Projet de loi de modernisation de l’économie

Adapter ce projet aux spécificités locales

31 mai 2008, par Sophie Périabe

Le projet de loi de modernisation de l’économie présenté au Conseil des ministres le 28 avril dernier, après avis du Conseil d’État, devrait être soumis au Parlement à partir du 15 juin prochain.
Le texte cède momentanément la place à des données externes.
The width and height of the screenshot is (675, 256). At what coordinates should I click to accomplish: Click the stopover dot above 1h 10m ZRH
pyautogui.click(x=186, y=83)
La ministre de l’Economie affirme attendre 50.000 emplois par an les 5 premières années et devrait rapporter à terme 0,3% point de croissance supplémentaire.
Inquiète, la CCIR a adressé aux sénateurs un ensemble de propositions complémentaires et d’amendements, permettant d’adapter ce projet aux spécificités locales.

Préparé en étroite collaboration avec tous les acteurs concernés et avec les parlementaires, le projet de loi « s’attaque à des verrous et à des blocages qui ne sont plus supportables dans notre société », a expliqué la ministre de l’Economie, de l’Industrie et de l’Emploi, Christine Lagarde, le 25 avril au journal “Le Parisien”. L’ensemble des mesures du texte, qu’elles concernent la grande distribution ou l’entreprenariat individuel, devraient permettre la création de 50.000 emplois par an pendant les 5 premières années.
Organisée selon 4 grands volets présentés par Christine Lagarde le 26 mars 2008, la loi sur la modernisation de l’économie doit bénéficier à tous les acteurs de l’économie :

- aux entrepreneurs ;

- aux consommateurs, qui devraient voir les prix baisser sous l’action de la concurrence ;

- aux épargnants, qui pourront trouver leur Livret A dans toutes les banques ;

- aux investisseurs étrangers, qui bénéficieront de conditions attractives pour venir en France.

Le contexte particulier réunionnais

La Réunion connaît depuis de nombreuses années une croissance économique remarquable matérialisée par une dynamique en matière de création d’entreprises et un taux de chômage qui décroît de manière significative.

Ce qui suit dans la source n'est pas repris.